The following is the incriminated passage. It was taken from Craik’s Pastoral Letters.

“The ark was formed of shittim wood: the hard, sweet-smelling acacia of the wilderness. The tree from which the sacred chest was made, had grown up and been nourished by the rain and sunshine that sometimes cheered the wastes of the desert; so Jesus, as to his humanity, grew up in the wilderness. He was a root out of a dry ground. He breathed the same air, and was nourished by the same food, by which mere creatures are sustained. The winds of this desert world blew around Him, and as the tender sapling gradually grows to maturity of height and vigour,—so Jesus advanced through the several stages of infancy, childhood, and youth, to a state of maturity in age and stature. The acacia wood is said to have great power of resisting the inroads of corruption and decay; so the humanity of the Lord Jesus was free from the slightest taint of moral evil, and his body was preserved from all taint, even of external corruption.”
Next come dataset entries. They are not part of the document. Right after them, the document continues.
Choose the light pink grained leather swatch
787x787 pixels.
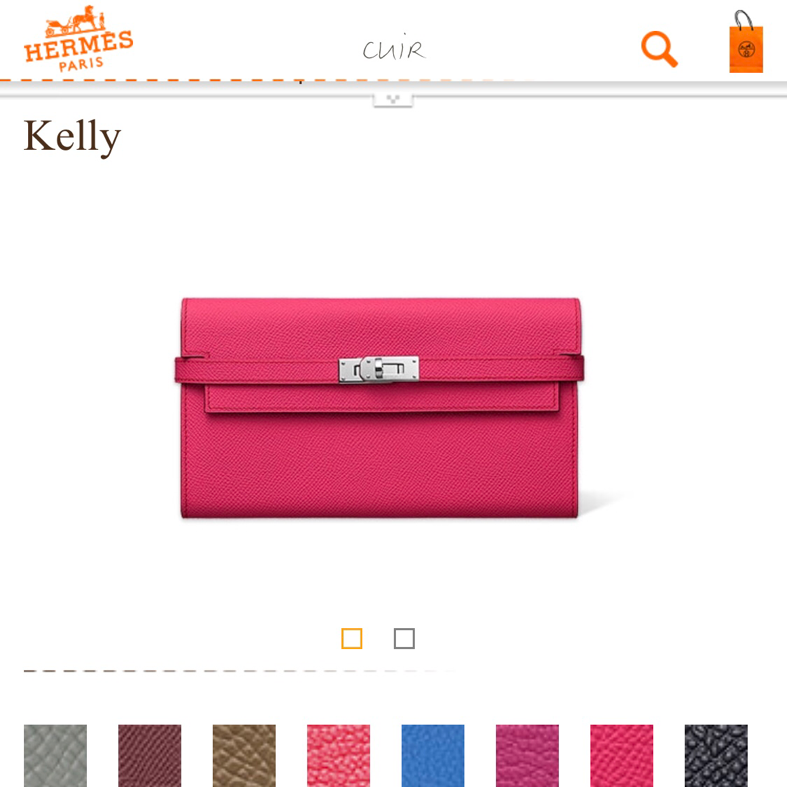338,755
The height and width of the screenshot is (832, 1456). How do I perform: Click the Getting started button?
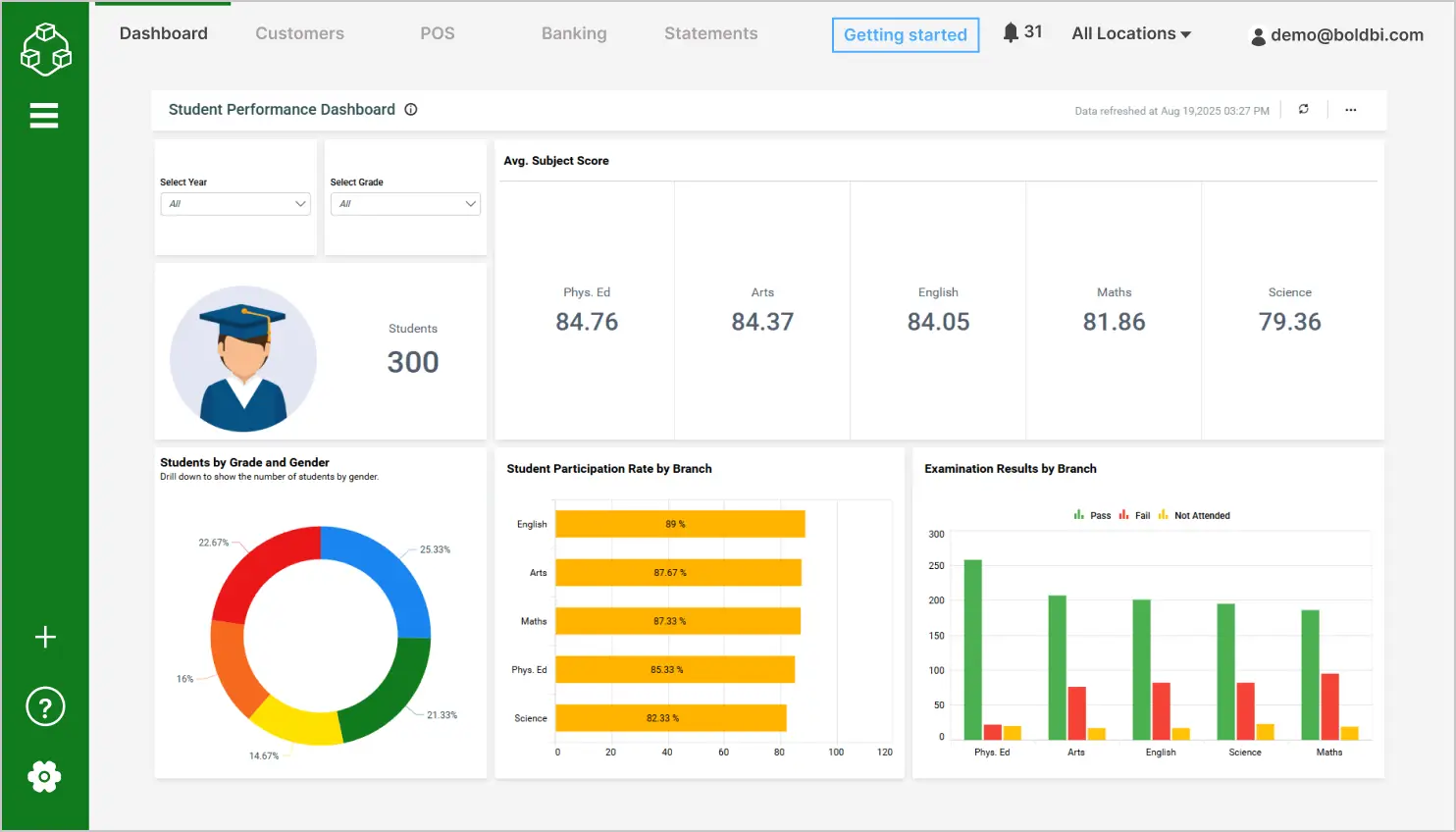(905, 34)
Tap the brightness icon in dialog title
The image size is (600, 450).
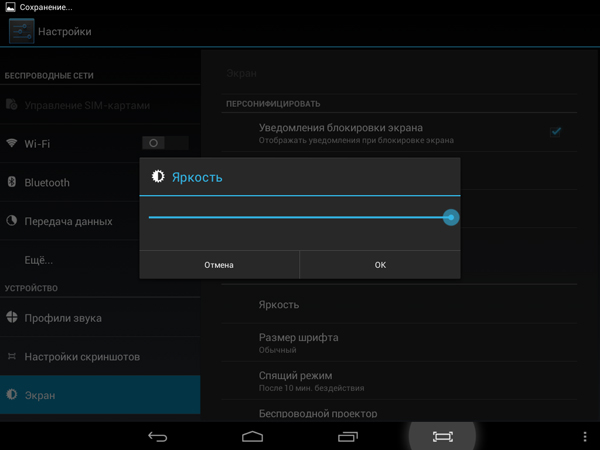157,177
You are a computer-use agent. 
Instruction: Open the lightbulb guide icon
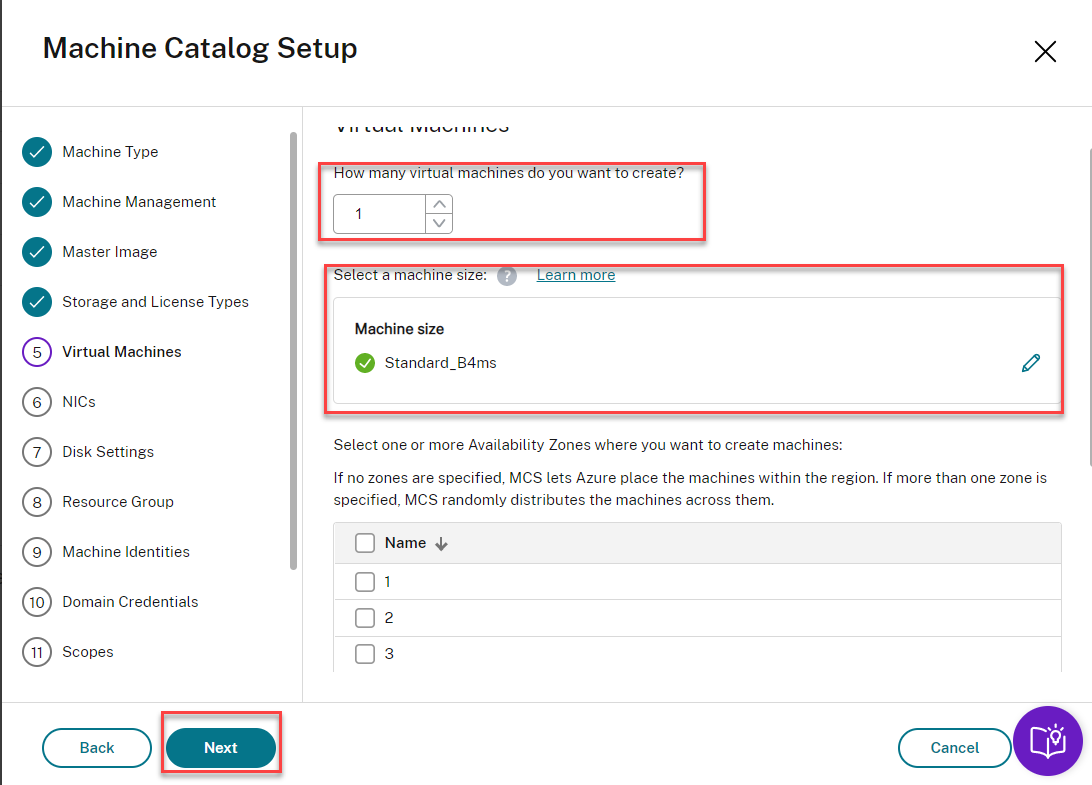tap(1048, 741)
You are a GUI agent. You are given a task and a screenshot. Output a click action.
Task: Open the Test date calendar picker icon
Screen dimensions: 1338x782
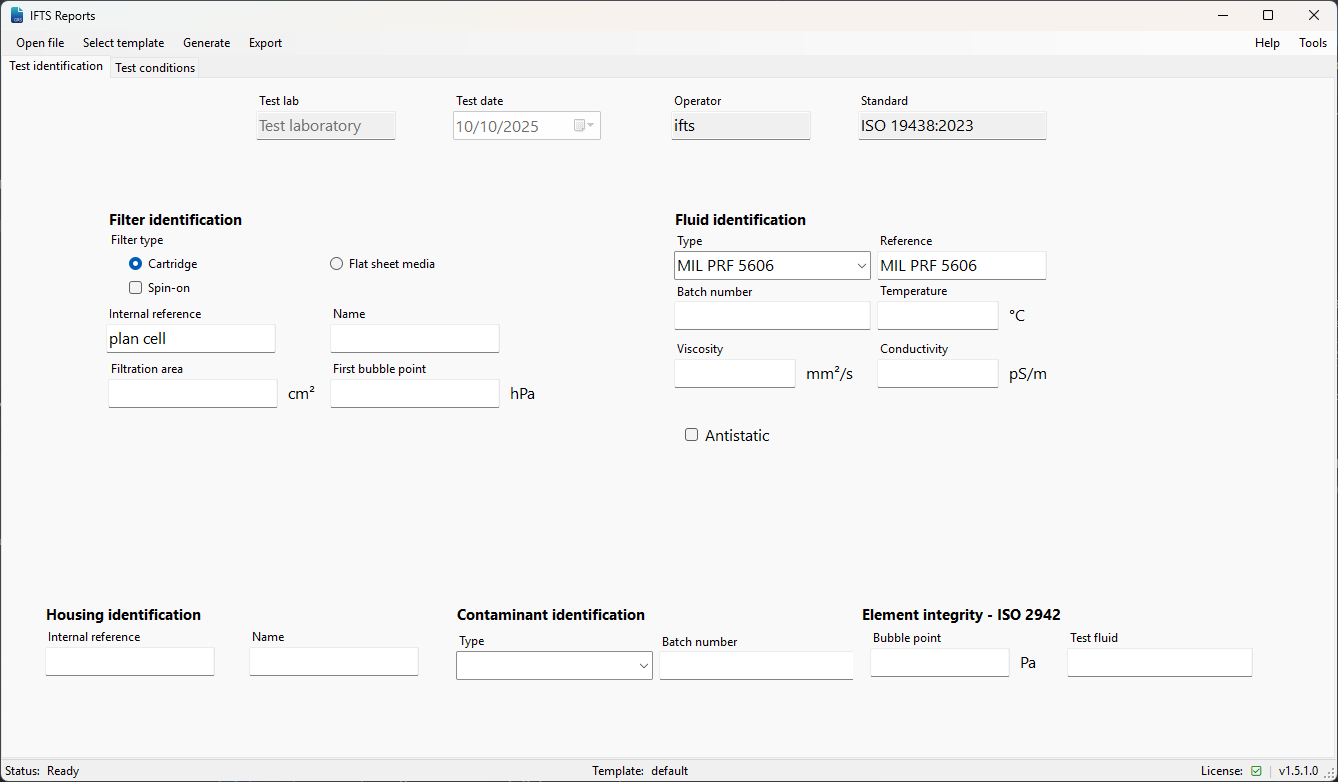tap(583, 126)
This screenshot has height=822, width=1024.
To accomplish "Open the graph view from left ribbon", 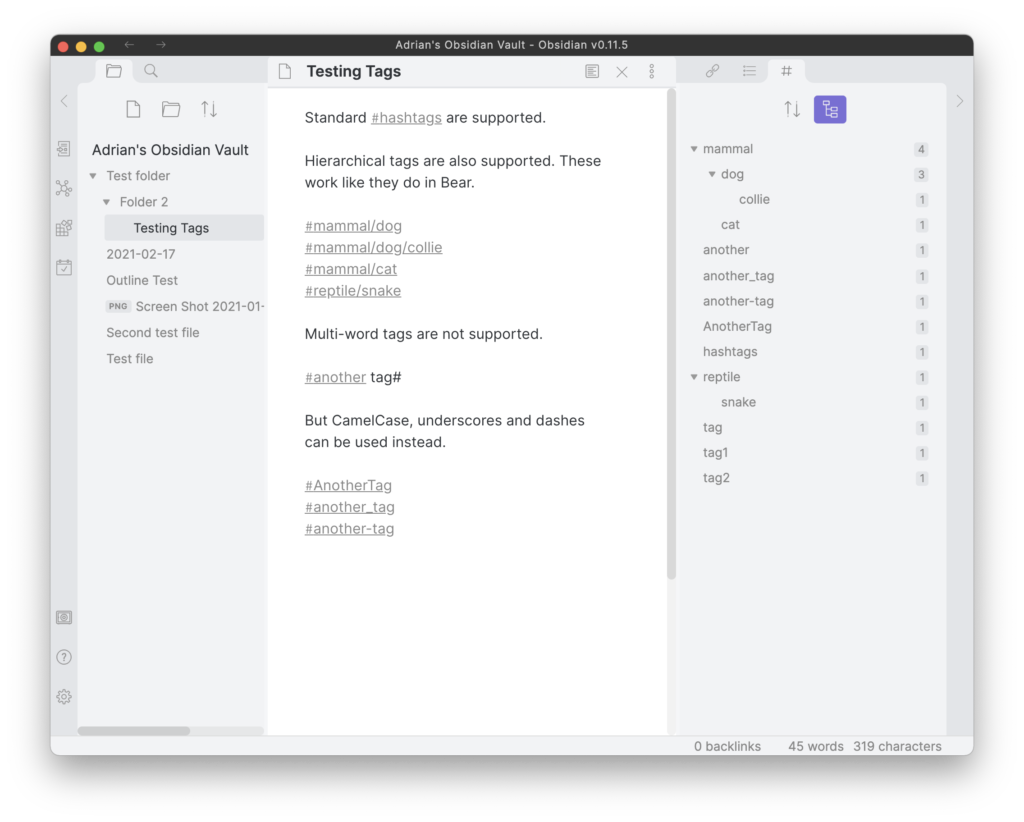I will (64, 188).
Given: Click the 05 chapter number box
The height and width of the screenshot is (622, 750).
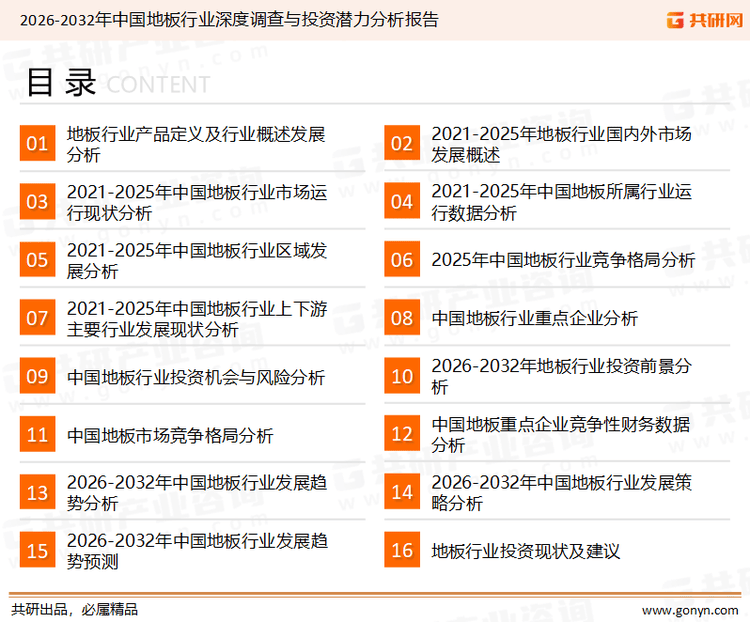Looking at the screenshot, I should point(37,260).
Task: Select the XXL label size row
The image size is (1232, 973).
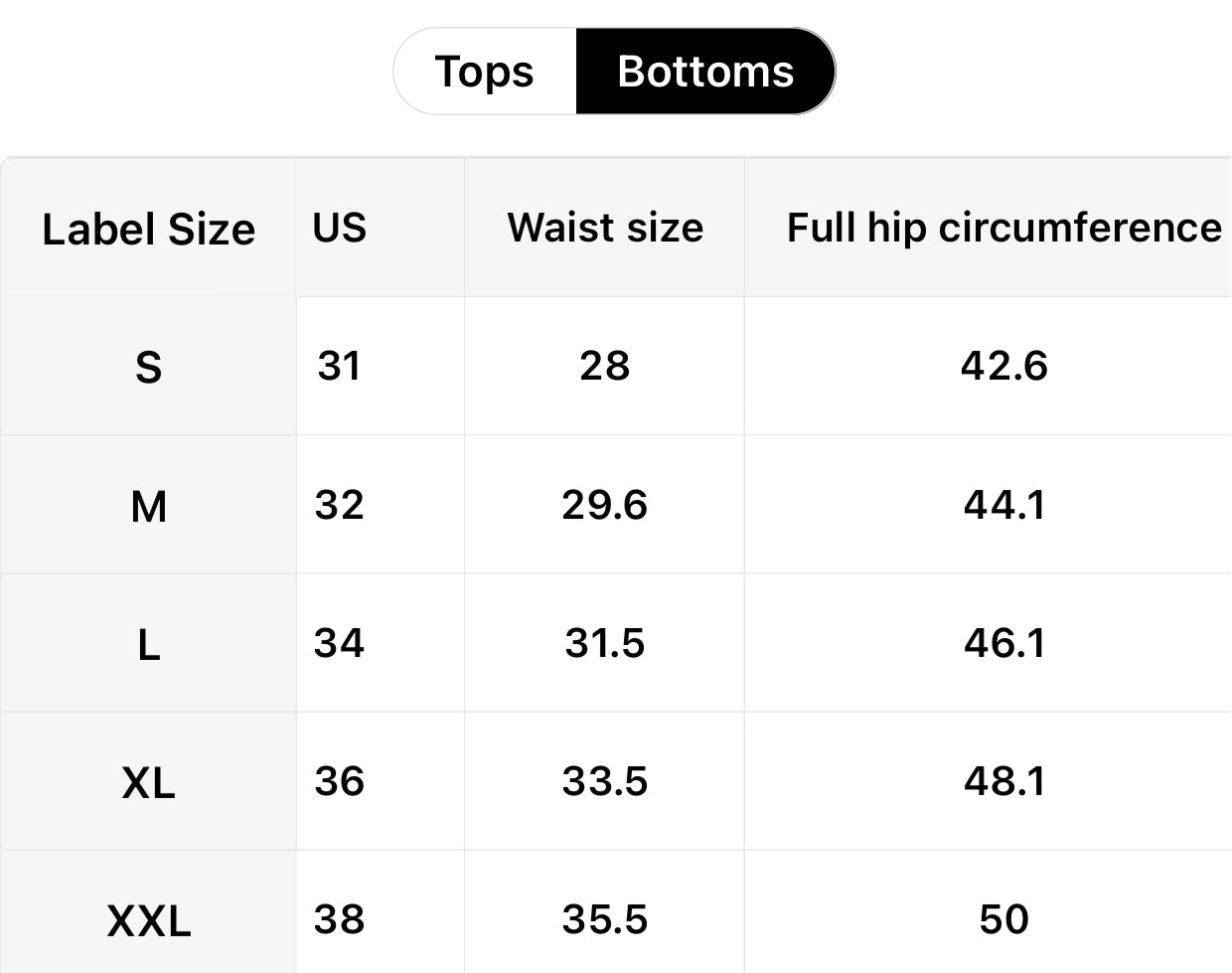Action: click(x=148, y=920)
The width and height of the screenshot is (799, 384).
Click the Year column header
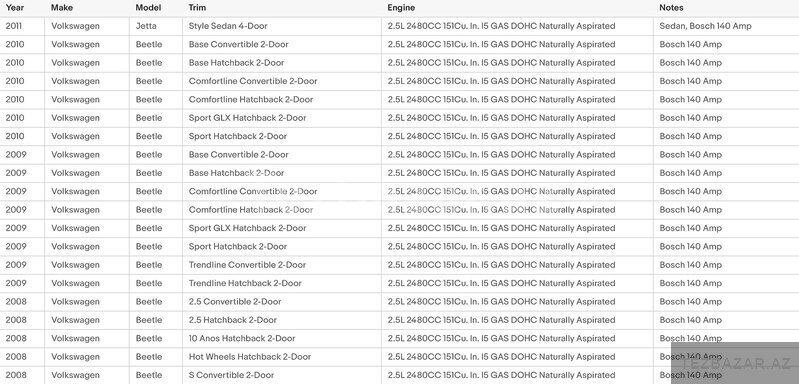(15, 8)
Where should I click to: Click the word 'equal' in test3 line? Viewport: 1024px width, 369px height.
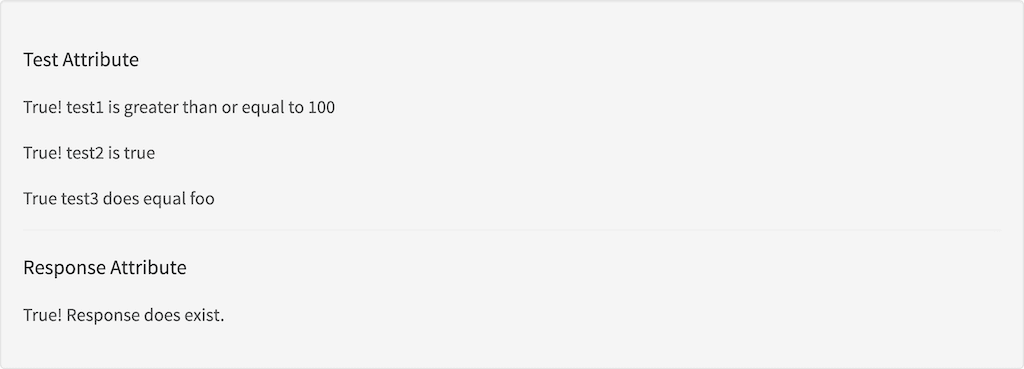tap(165, 199)
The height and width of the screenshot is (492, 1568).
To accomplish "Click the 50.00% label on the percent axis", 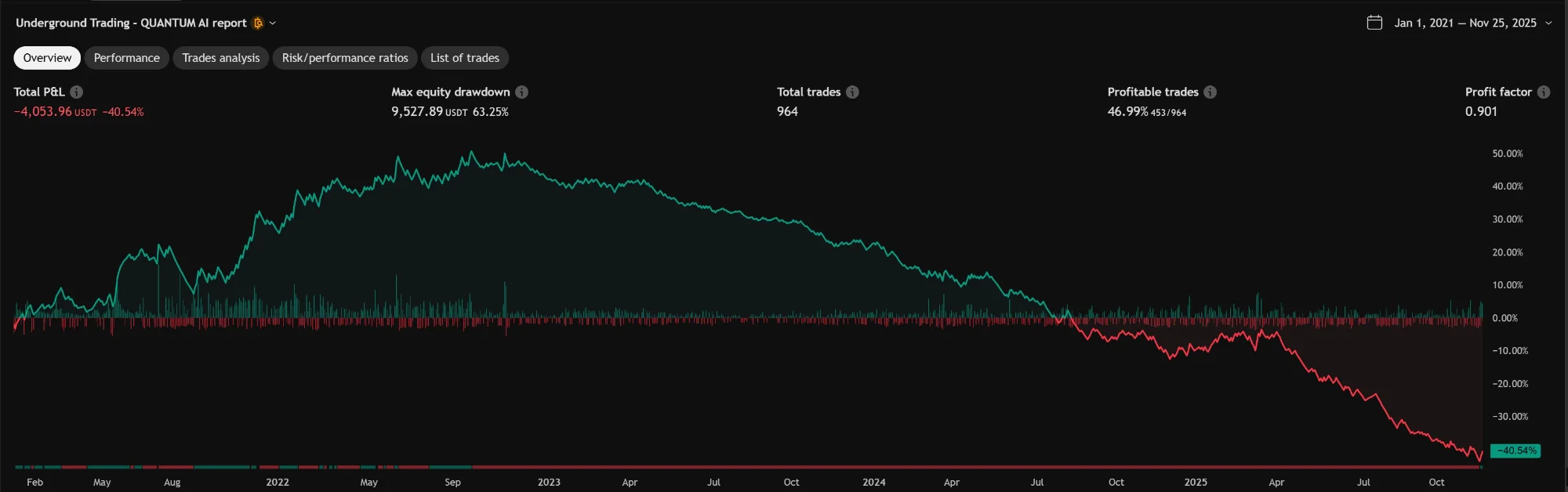I will pos(1507,154).
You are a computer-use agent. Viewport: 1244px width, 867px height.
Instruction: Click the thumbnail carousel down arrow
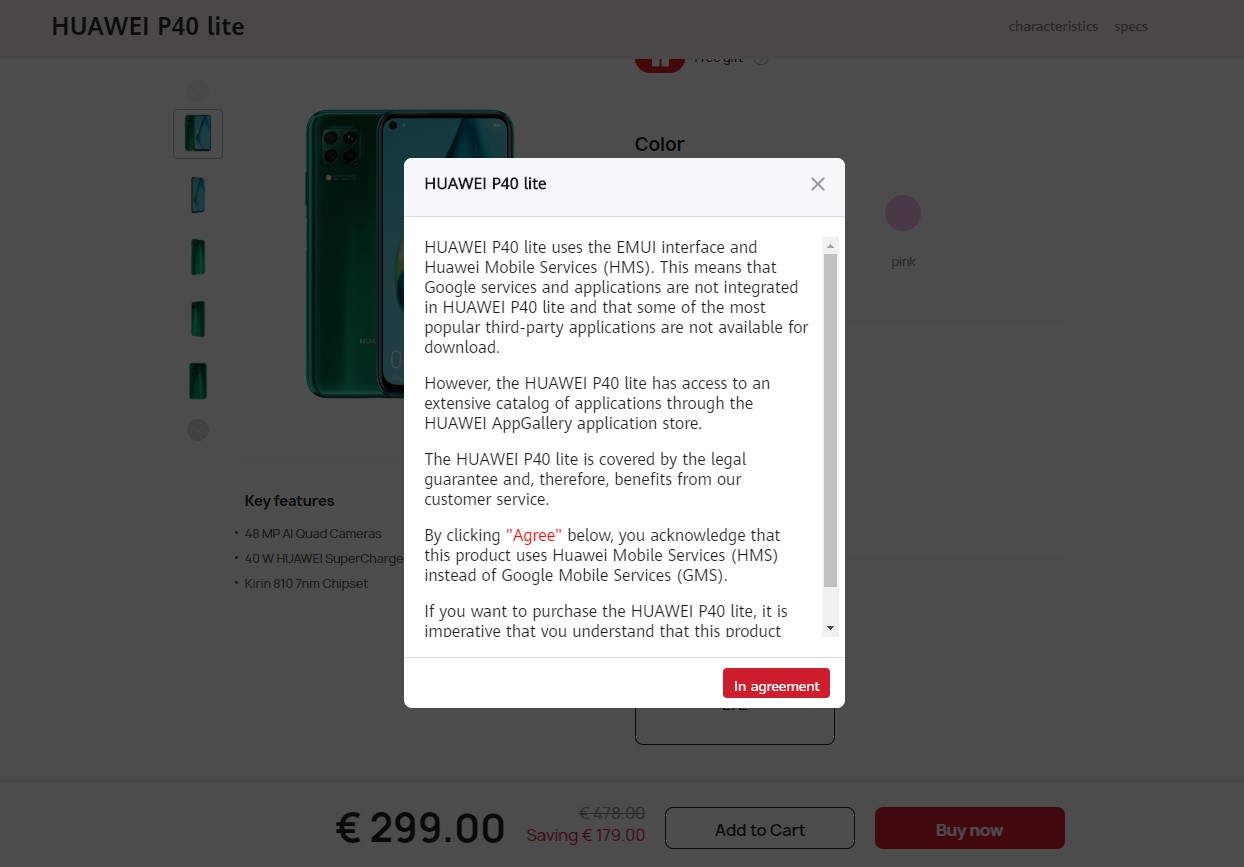pyautogui.click(x=198, y=430)

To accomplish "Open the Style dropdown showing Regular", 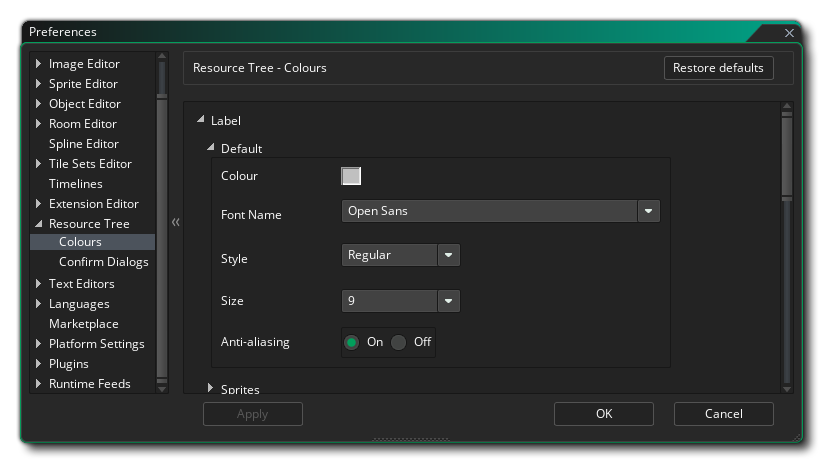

To enable the reader to test his skill in the detection of heresy, I have given the passage as it appears to have been originally published, without the use of the italics by which Wigram indicated the most terrible passages. These were, “He was a root out of a dry ground,”—“and was nourished by the same food, by which mere creatures are sustained,”—and the whole of the last sentence, beginning, “The acacia wood is said”.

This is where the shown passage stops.